The Art of Leaving and Arriving
For a blog entitled The Migrant Type, this article ("All Immigrants are Artists") at The Atlantic has a special resonance.
While contemplating Patricia Engel’s It’s Not Love, It’s Just Paris, the gloriously-named Haitian-American writer Edwidge Danticat encounters the idea that "re-creating your entire life is a form of reinvention on par with the greatest works of literature" with the same sense of astonishment I also felt when reading the article itself, let alone the novel that sparked it. As an immigrant, I'd never considered the act of migration a creative one, yet in the sense of reinvention Danticat outlines, there's a compelling and even romantic case for it.

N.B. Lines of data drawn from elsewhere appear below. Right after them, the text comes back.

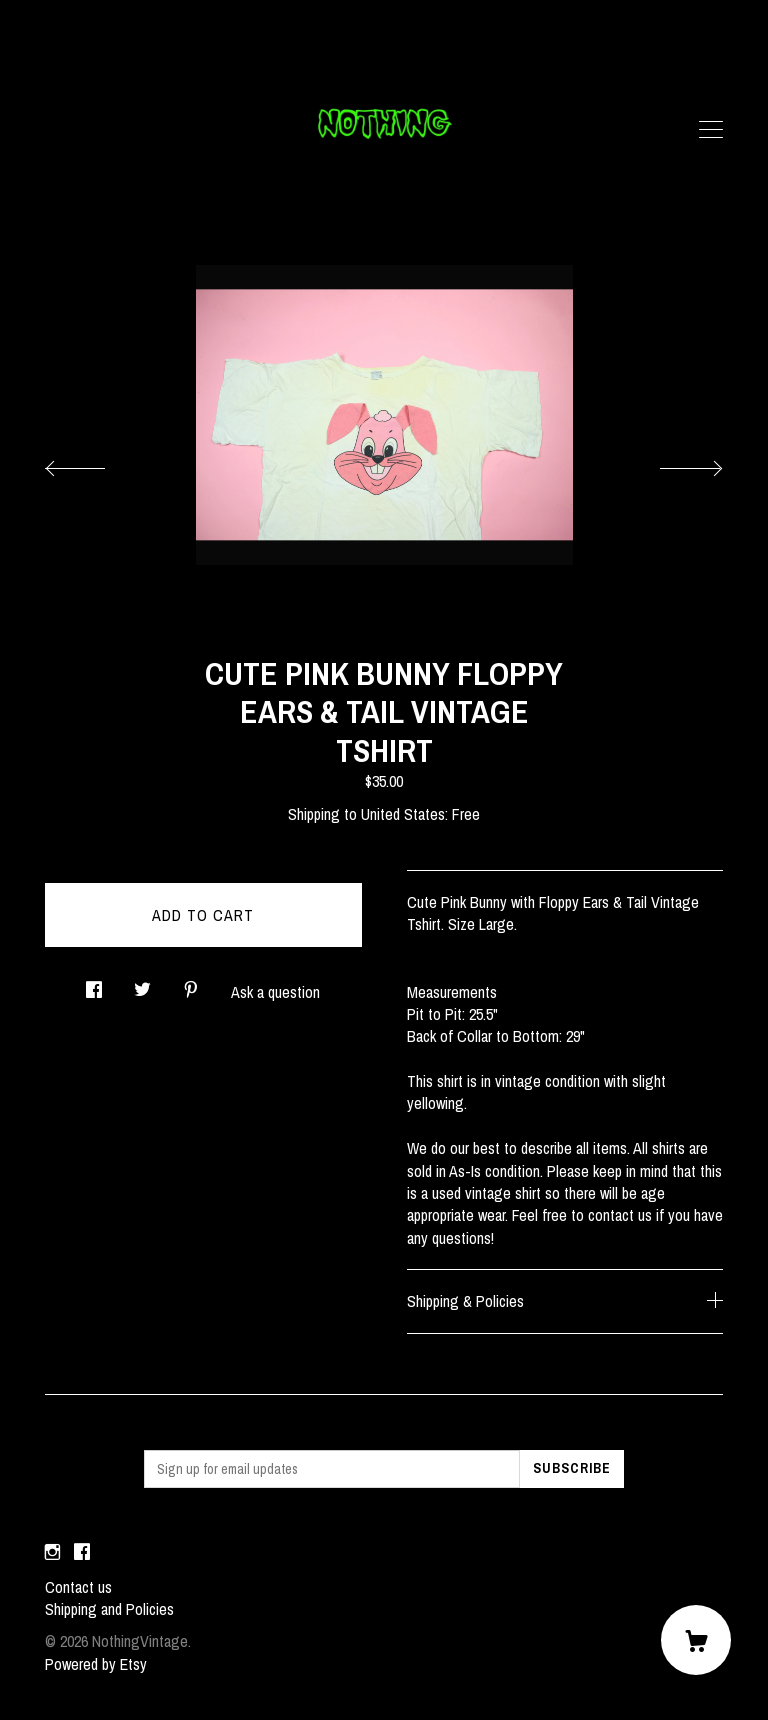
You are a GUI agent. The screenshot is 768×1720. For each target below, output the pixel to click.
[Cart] (696, 1640)
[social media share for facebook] (94, 983)
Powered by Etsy (96, 1664)
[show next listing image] (673, 463)
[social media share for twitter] (142, 983)
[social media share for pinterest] (191, 983)
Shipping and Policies (109, 1609)
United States (403, 814)
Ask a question (275, 992)
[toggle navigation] (711, 130)
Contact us (78, 1587)
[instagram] (52, 1553)
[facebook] (82, 1553)
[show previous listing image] (95, 463)
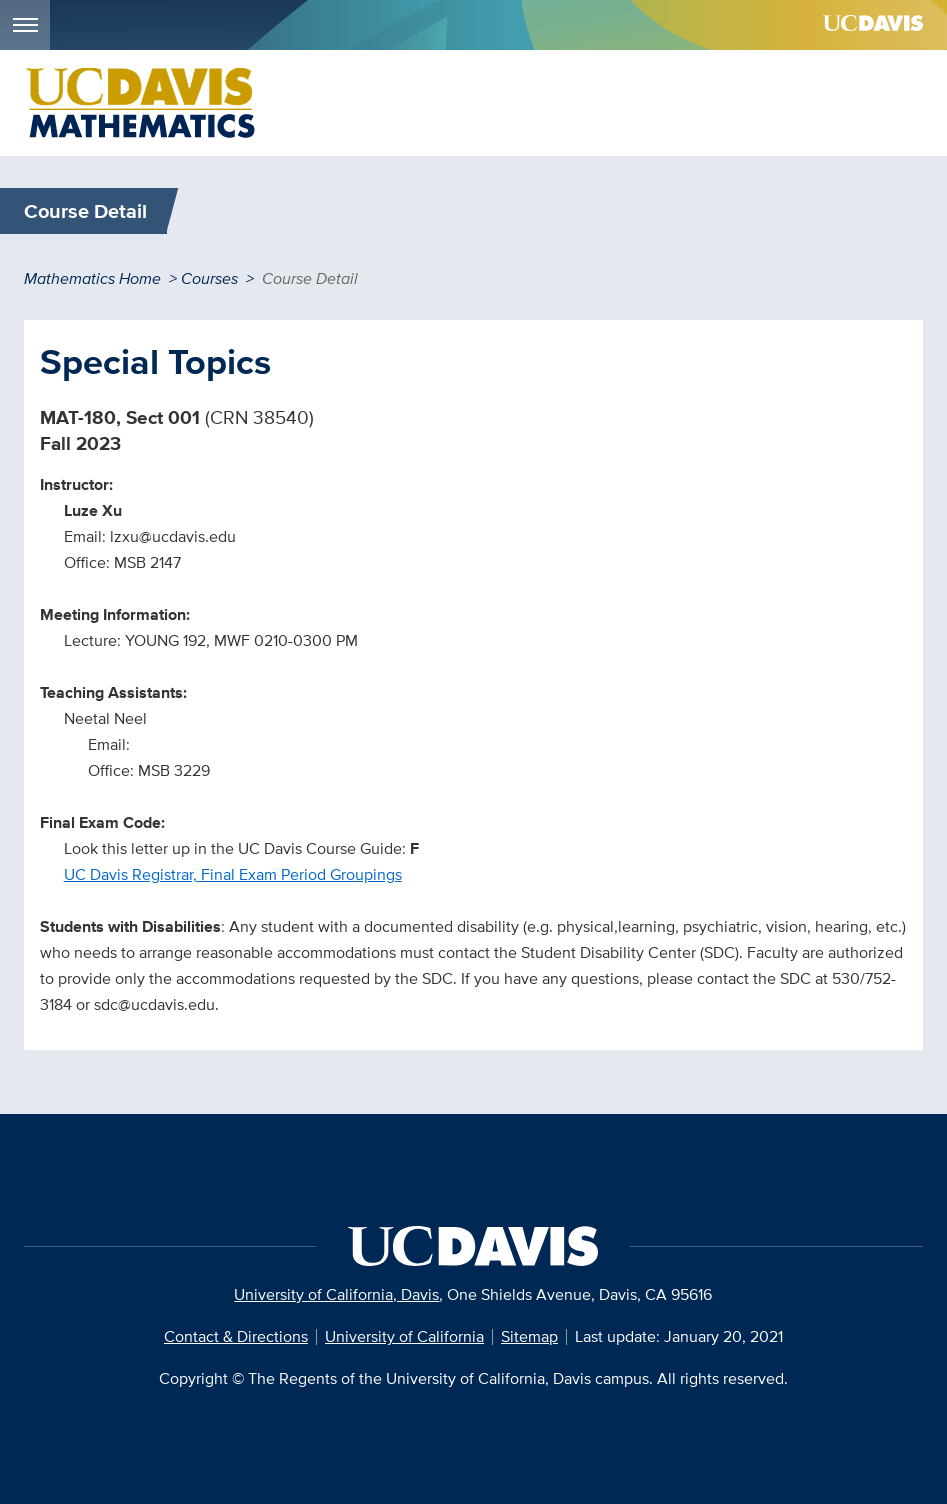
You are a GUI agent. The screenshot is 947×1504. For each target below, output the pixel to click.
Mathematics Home (92, 278)
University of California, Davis (336, 1294)
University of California (404, 1336)
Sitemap (529, 1336)
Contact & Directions (236, 1336)
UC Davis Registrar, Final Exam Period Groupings (233, 874)
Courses (209, 278)
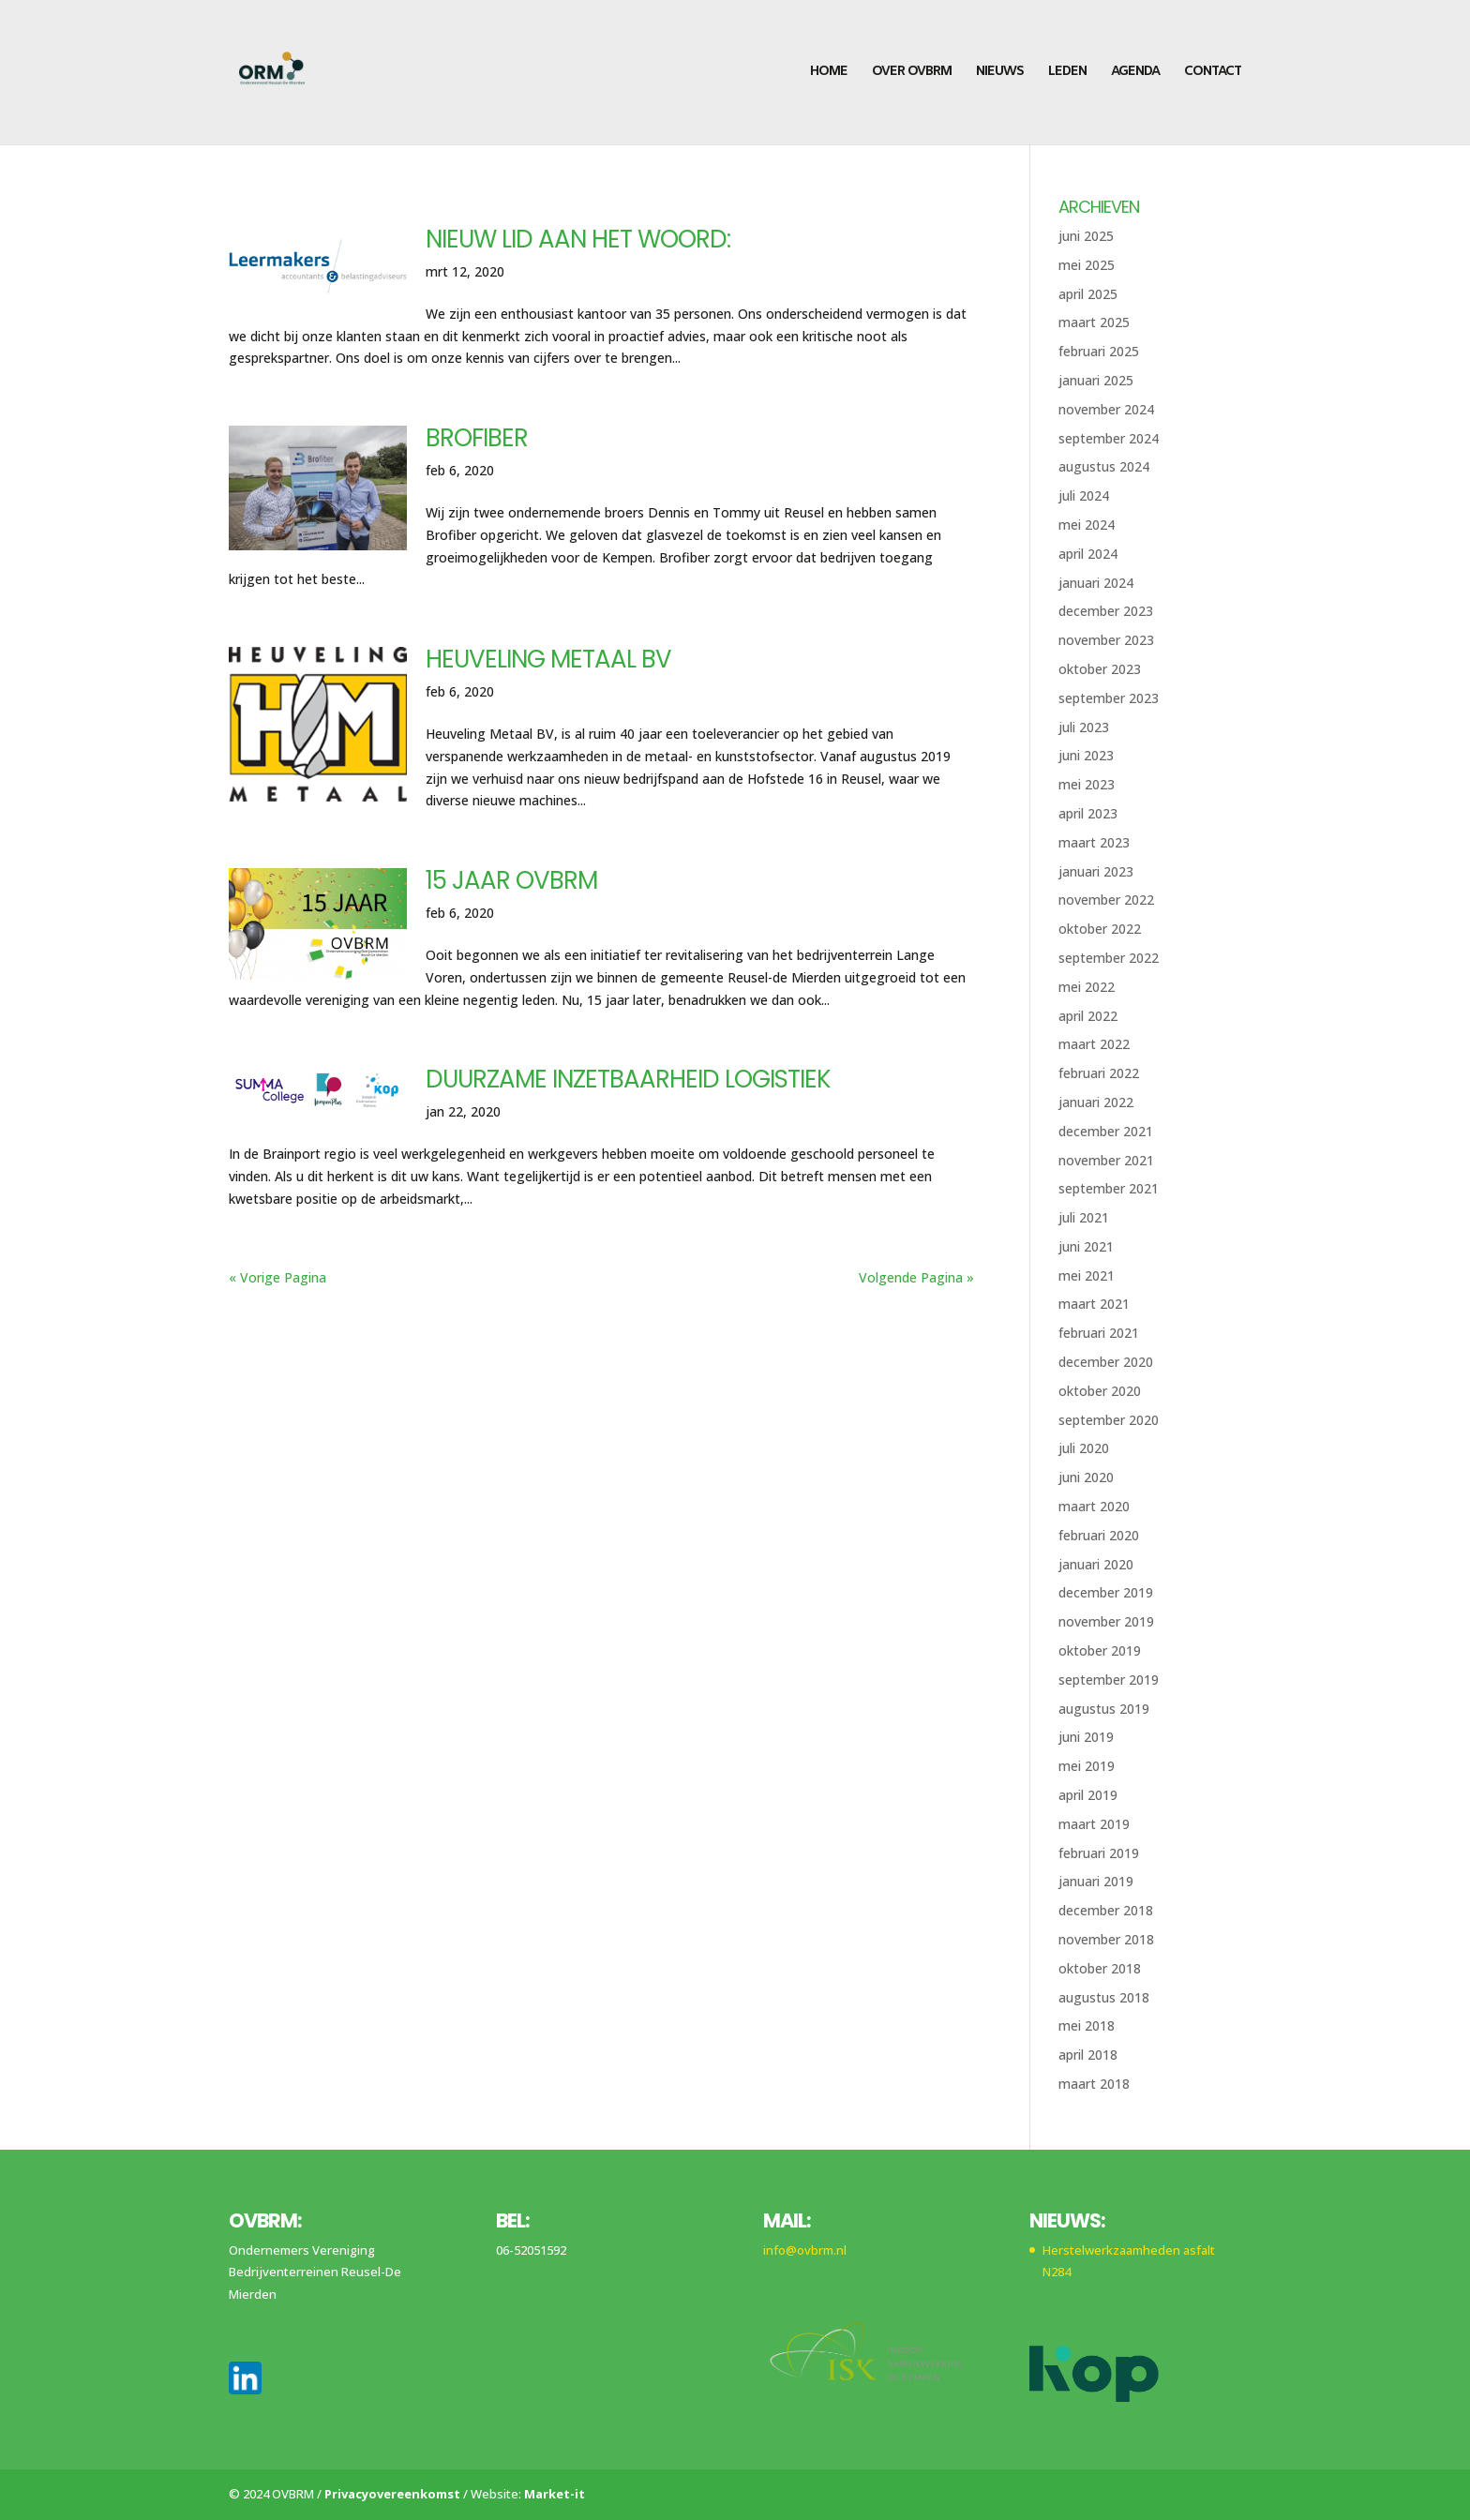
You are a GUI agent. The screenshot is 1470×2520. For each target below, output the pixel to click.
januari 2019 (1095, 1881)
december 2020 (1105, 1362)
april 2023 (1088, 813)
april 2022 (1088, 1016)
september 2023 (1108, 698)
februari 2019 (1098, 1853)
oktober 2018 (1099, 1968)
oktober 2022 (1099, 929)
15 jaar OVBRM (511, 880)
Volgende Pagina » (916, 1277)
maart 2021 (1094, 1303)
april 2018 (1088, 2054)
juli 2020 (1083, 1448)
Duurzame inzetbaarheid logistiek (628, 1079)
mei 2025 (1086, 265)
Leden (1067, 73)
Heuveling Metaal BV (548, 659)
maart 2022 (1094, 1044)
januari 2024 (1095, 583)
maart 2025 (1094, 322)
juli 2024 (1083, 495)
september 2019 (1108, 1679)
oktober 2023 (1099, 669)
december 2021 (1105, 1131)
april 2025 (1088, 294)
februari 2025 (1098, 351)
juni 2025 (1086, 236)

Her interpretation of Engel's novel reveals the enchanting idea that art need not reside in the mythic clouds but can (and perhaps should?) live among real people in the practical world of survival. As she writes—in a sentence that had me nodding my head vigorously—"I’ve never seen anyone connect being an artist and an immigrant so explicitly, and for me it was a revelation." Yes. In a world in which immigrants are treated with suspicion and even hostility in many of their host countries, this was hidden in plain sight all along. And fittingly, it takes an artist (or two) to articulate it. Speaking of which, I want to give the last word to the writer of the source novel, since this short quote is simply lovely:
"[A]ll immigrants are artists because they create a life, a future, from nothing but a dream. The immigrant’s life is art in its purest form."